[Brano da leggere]:
● ● ● ● ●
Due aumenti di capitale, un unico flop: la vera fine di una classe dirigente

(di Bulldog) Dei commenti politici ne leggerete ancora tanti. Anche su questo giornale. Anche nelle prossime ore. Sull’aumento di capitale di VeronaFiere e Aeroporto Catullo la politica si esprime. Come è giusto che sia. Ma c’è un punto centrale che riguarda noi contribuenti, noi che stiamo dando 60 milioni delle nostre tasse, a queste due società. Non sono i primi che versiamo, e che hanno versato i nostri genitori prima di noi, che immettiamo in queste realtà. Sicuramente, non saranno neppure gli ultimi e non mi scandalizzo per questo: abbiamo investito per avere delle infrastrutture. A volte si guadagna, altre volte si perde. Il punto è questo: la crisi del Covid è – ribadiamo – la crisi della verità, mette in evidenza cosa va e cosa non va delle strutture pubbliche e private. E una cosa che non va è la qualità della classe dirigente veronese. Non ci sono alibi di sorta. E la prova emerge da queste due vicende: si è fatta la gara per avere questi aumenti di capitale; si è fatto lobbying; si sono mossi i giornali, le associazioni imprenditoriali, i sindacati, la Chiesa…qualche manager ci ha presentato un progetto su come utilizzare queste risorse?

E non è certo un problema di tempo. Fiera e Aeroporto sono due realtà ferme da più di un anno. Che la pandemia sarebbe finita è scritto nella storia («Due Pasque e un Natale» calcolava la Repubblica Serenissima), che arrivino 60 milioni era ed è scontato. Ebbene, dove sono i piani di sviluppo? cosa ci facciamo con questi 60 milioni? quale strategia? quale mercato affrontiamo? cosa serve per mettere in sicurezza per davvero questi due enti? con chi agiremo? con quali energie? Mistero, sessanta milioni a scatola chiusa. Imbarazzante per dei manager. Nulla, l’unico problema affrontato: “come mandare in giro la politica a caccia di quattrini per salvare noi”… Un po’ poco, signori miei.
● ● ● ● ●
[Voci fornite]:
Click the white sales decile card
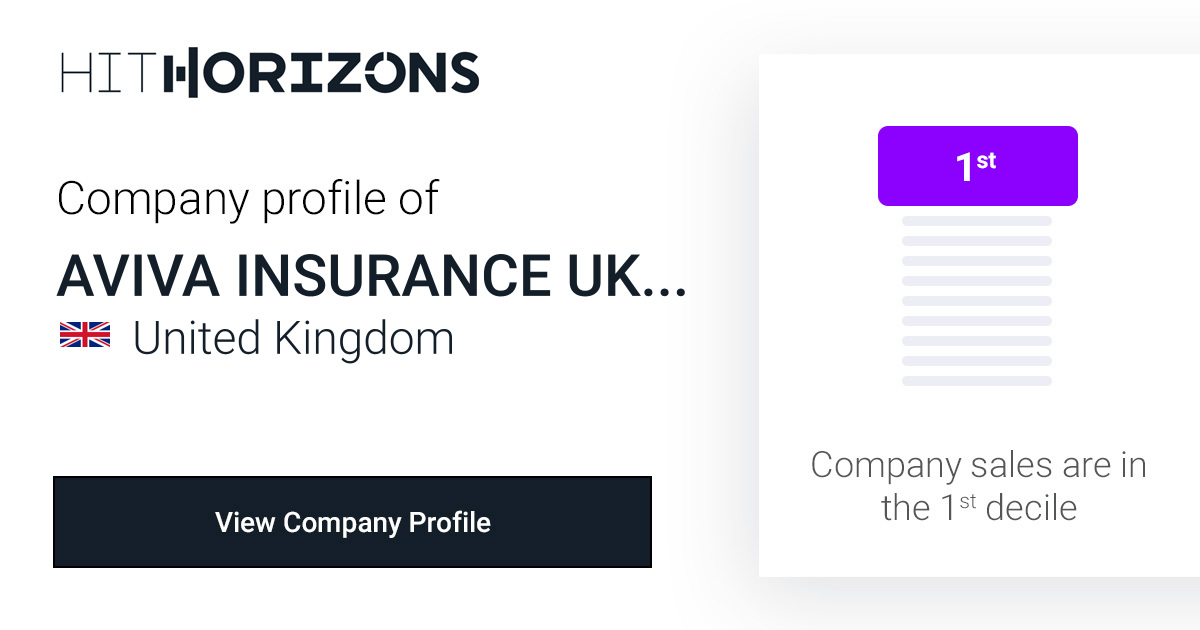The height and width of the screenshot is (630, 1200). (979, 315)
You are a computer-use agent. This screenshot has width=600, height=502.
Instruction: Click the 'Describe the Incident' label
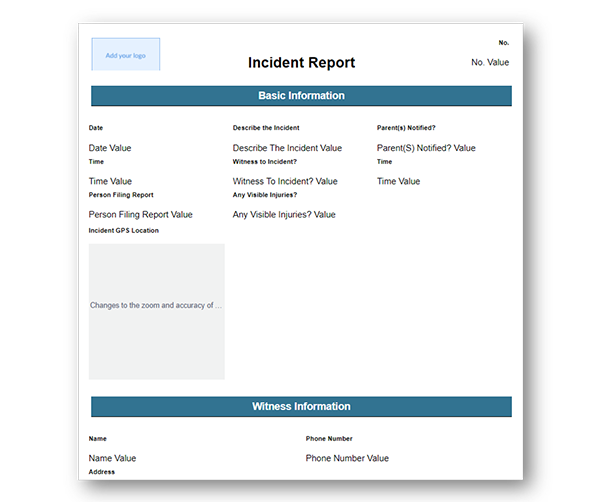[266, 128]
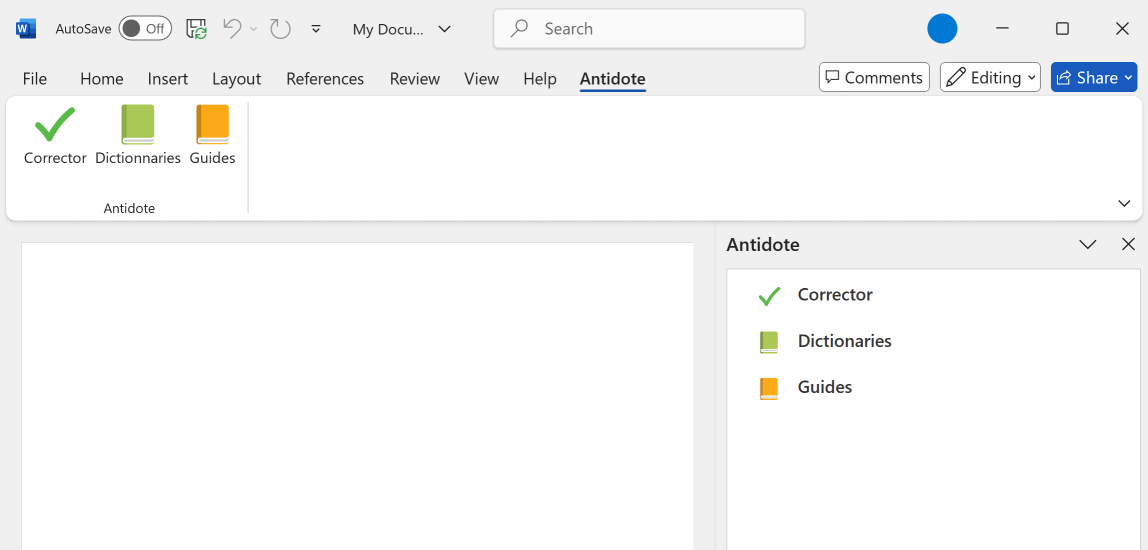Select Guides in the Antidote side pane
The height and width of the screenshot is (550, 1148).
click(x=824, y=387)
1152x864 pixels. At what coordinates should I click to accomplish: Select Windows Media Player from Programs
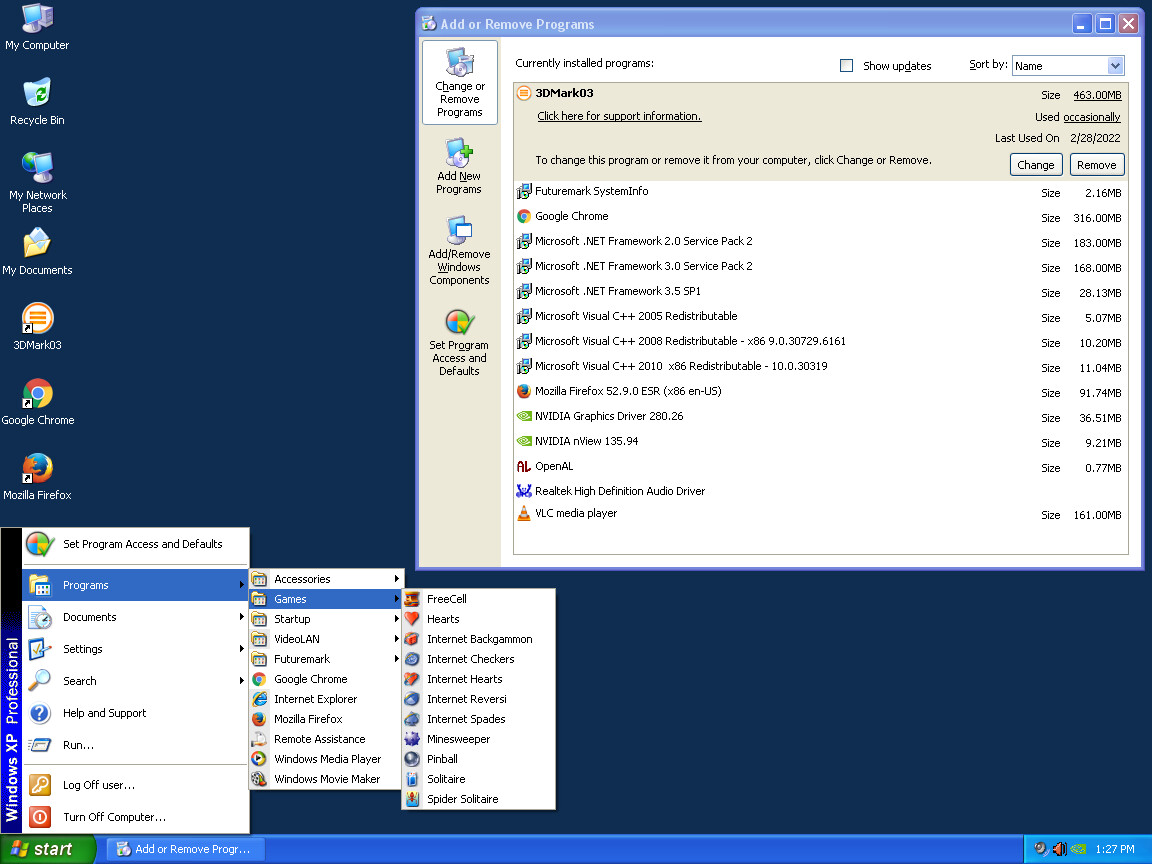(x=327, y=759)
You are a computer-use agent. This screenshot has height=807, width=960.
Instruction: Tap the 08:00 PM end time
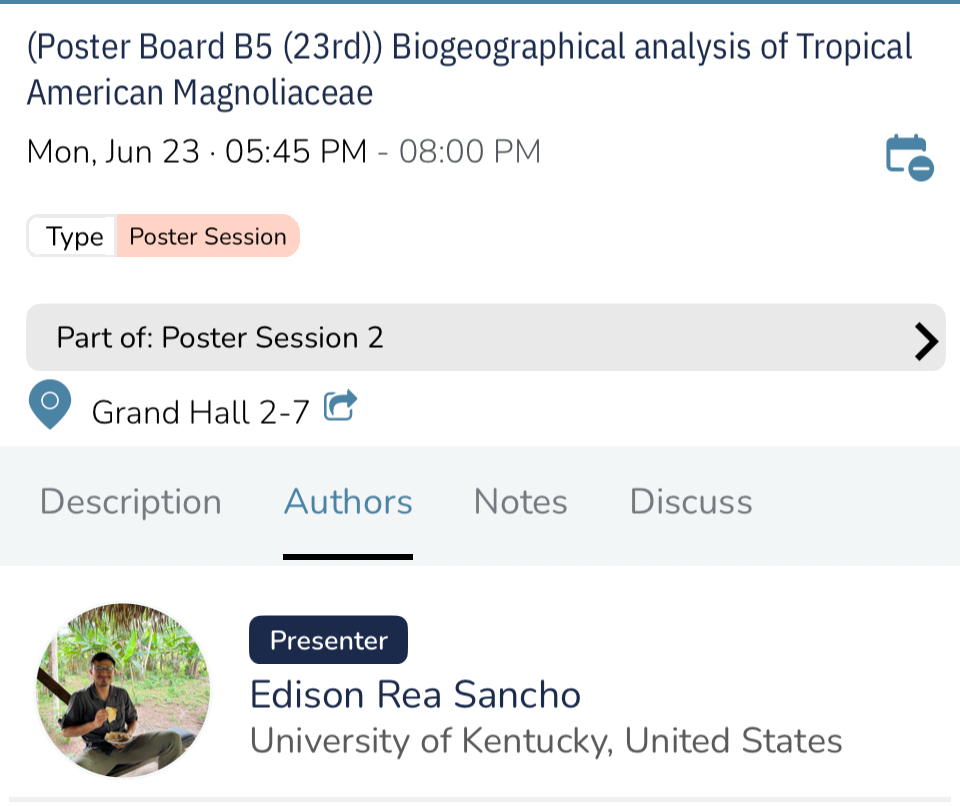(470, 152)
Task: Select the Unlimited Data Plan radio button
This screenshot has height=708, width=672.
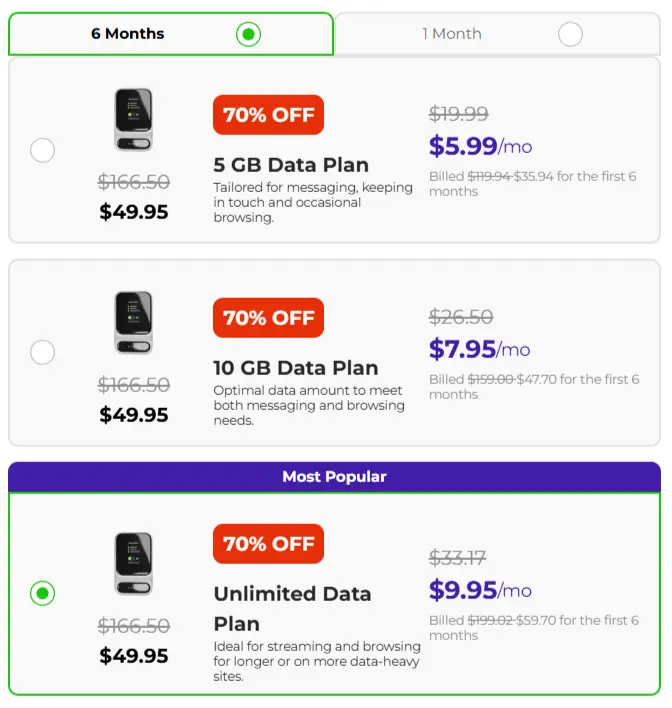Action: coord(42,593)
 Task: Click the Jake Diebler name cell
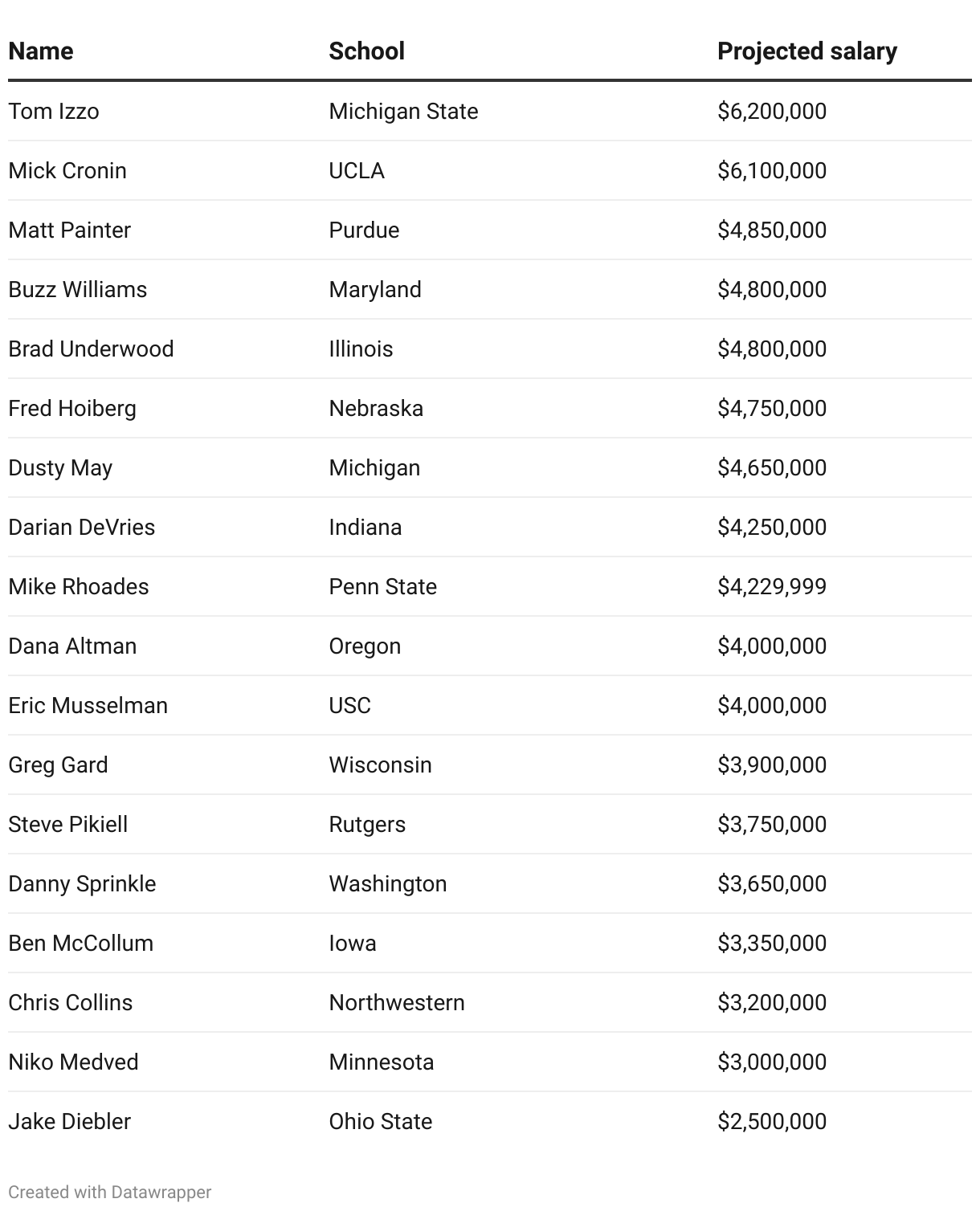(x=70, y=1121)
● ● ● ● ●
[Domande di studio]:
a. Riscrivi in forma più breve il paragrafo del brano che comincia con "E non è certo un problema di tempo", mantenendone i fatti principali.
b. Copia dal brano, senza alcuna modifica, il passo che va da "E non è certo" a "poco, signori miei.".

[Soluzioni degli esercizi]:
a. Il tempo non è una scusa. Fiera e Aeroporto sono fermi da più di un anno. La fine della pandemia era prevedibile (la Repubblica Serenissima calcolava «Due Pasque e un Natale») e l'arrivo dei 60 milioni era scontato. Eppure non si conoscono piani di sviluppo, strategia, mercati, alleati né energie per mettere davvero in sicurezza i due enti. I sessanta milioni arrivano a scatola chiusa, cosa imbarazzante per dei manager. L'unico problema affrontato è stato come mandare la politica a cercare soldi per salvarsi, e questo è un po' poco.

b.
E non è certo un problema di tempo. Fiera e Aeroporto sono due realtà ferme da più di un anno. Che la pandemia sarebbe finita è scritto nella storia («Due Pasque e un Natale» calcolava la Repubblica Serenissima), che arrivino 60 milioni era ed è scontato. Ebbene, dove sono i piani di sviluppo? cosa ci facciamo con questi 60 milioni? quale strategia? quale mercato affrontiamo? cosa serve per mettere in sicurezza per davvero questi due enti? con chi agiremo? con quali energie? Mistero, sessanta milioni a scatola chiusa. Imbarazzante per dei manager. Nulla, l’unico problema affrontato: “come mandare in giro la politica a caccia di quattrini per salvare noi”… Un po’ poco, signori miei.